Jennifer Rigby Emma Farge

[ロンドン/ナイロビ 2日 ロイター] - エボラ出血熱の流行が続くコンゴ民主共和国で、マラリアなどの疾患により同程度の死者が出る恐れがあると、保健当局者らが警告した。エボラ流行で医療体制が逼迫し、患者が診療所を避けるようになっているためという。

非営利団体「マラリア・ノー・モア」の最高責任者ビル・スタイガー氏は、「これまでのほぼ全てのエボラ流行時にそうだったように、今回の流行でもエボラよりマラリアで死亡する人の方が多くなる可能性が高い」と述べた。
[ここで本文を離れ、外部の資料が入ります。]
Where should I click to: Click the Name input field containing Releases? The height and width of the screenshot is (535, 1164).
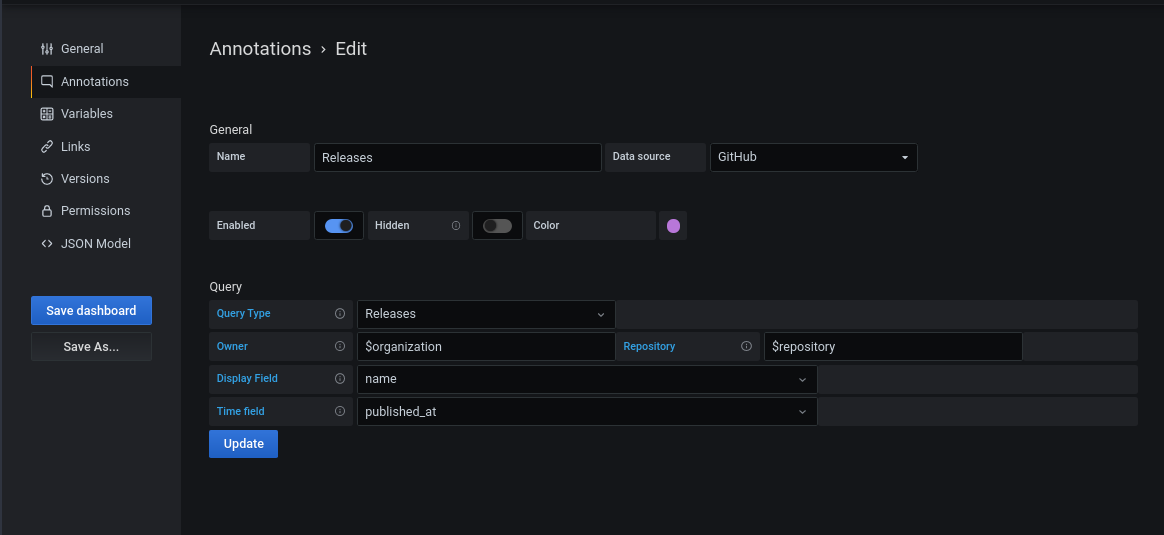tap(457, 158)
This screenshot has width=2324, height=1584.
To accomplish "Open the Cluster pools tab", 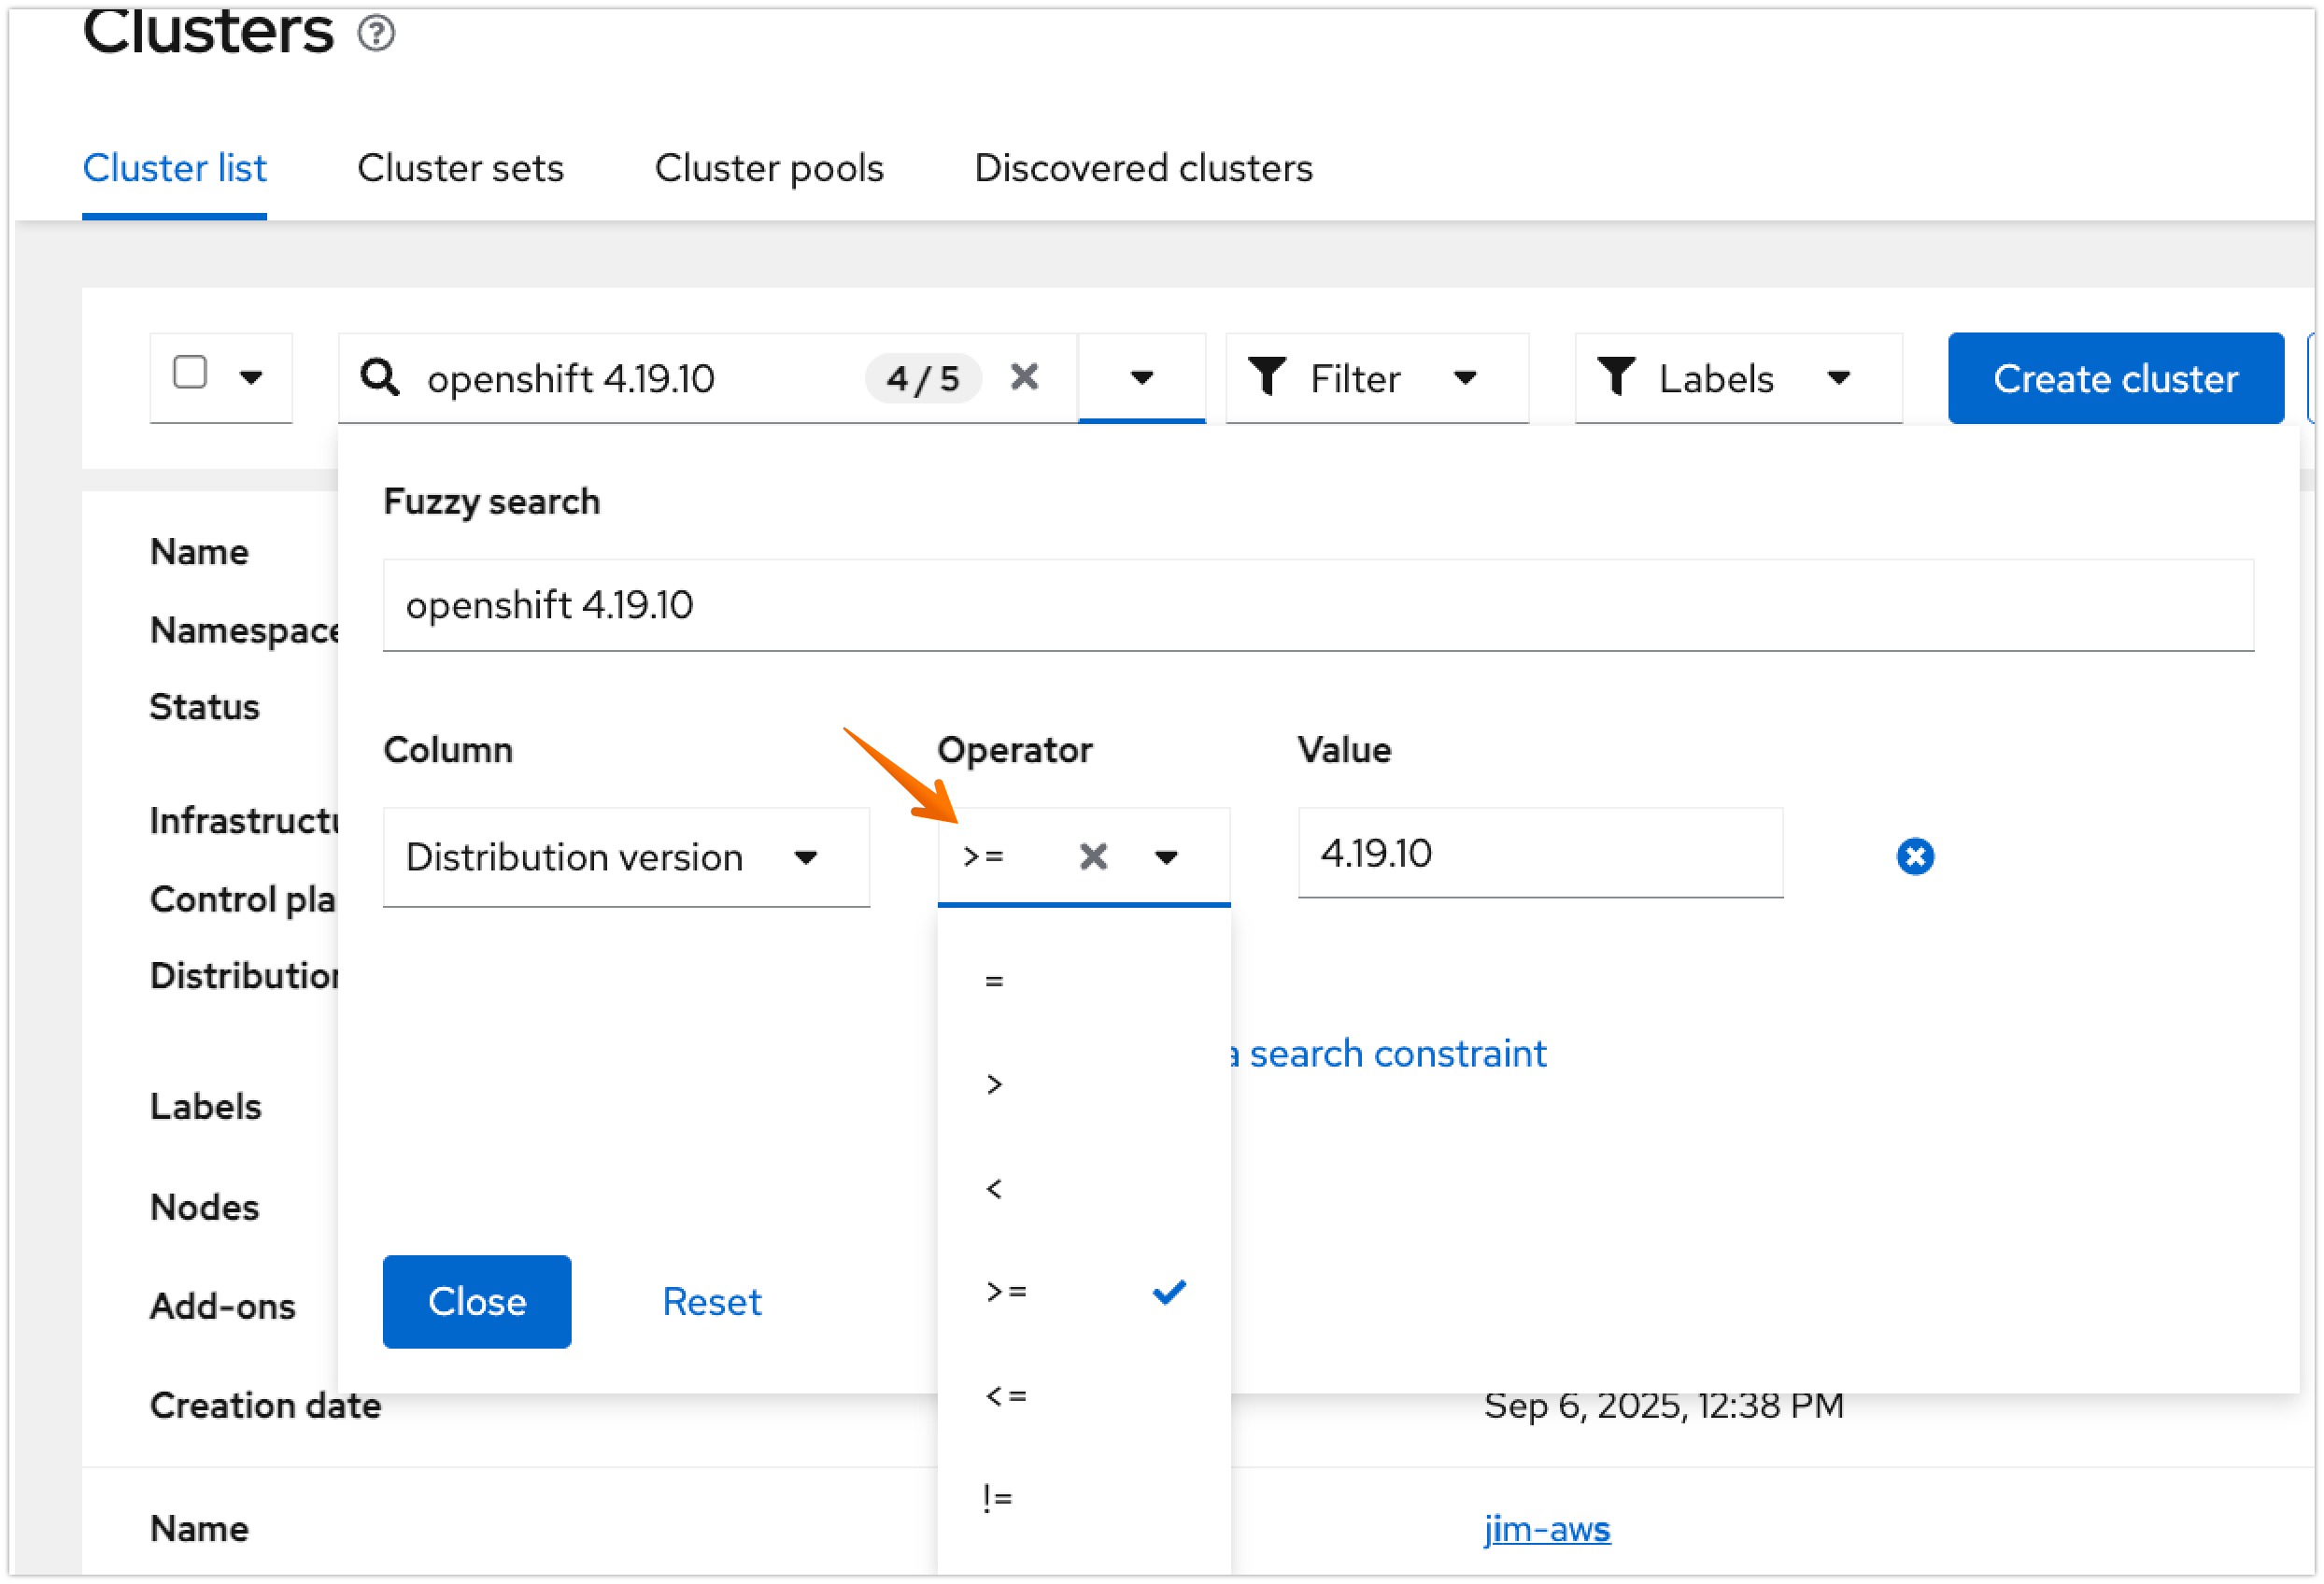I will pyautogui.click(x=768, y=168).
マラリアはコンゴで広く流行しており、エボラ出血熱のブンディブギョ株流行が最も深刻な東部各州でも程度の差はあれ感染が広がっていることから、特に脅威となっている。

世界エイズ・結核・マラリア対策基金(グローバルファンド)の当局者はロイターに、殺虫剤処理済みの蚊帳配布計画が2025年、エボラ流行の中心地であるイトゥリ州と北キブ州で治安上の理由から中止に追い込まれたと説明。

グローバルファンドのマラリア担当責任者スージー・ナスル氏は、エボラ流行地域ではすでにマラリア感染増加の初期兆候が出ていると述べた。ただこれは、医療従事者が体液への接触を避けて検査を控え、疑い例を全て確定例として扱っているためである可能性もあるという。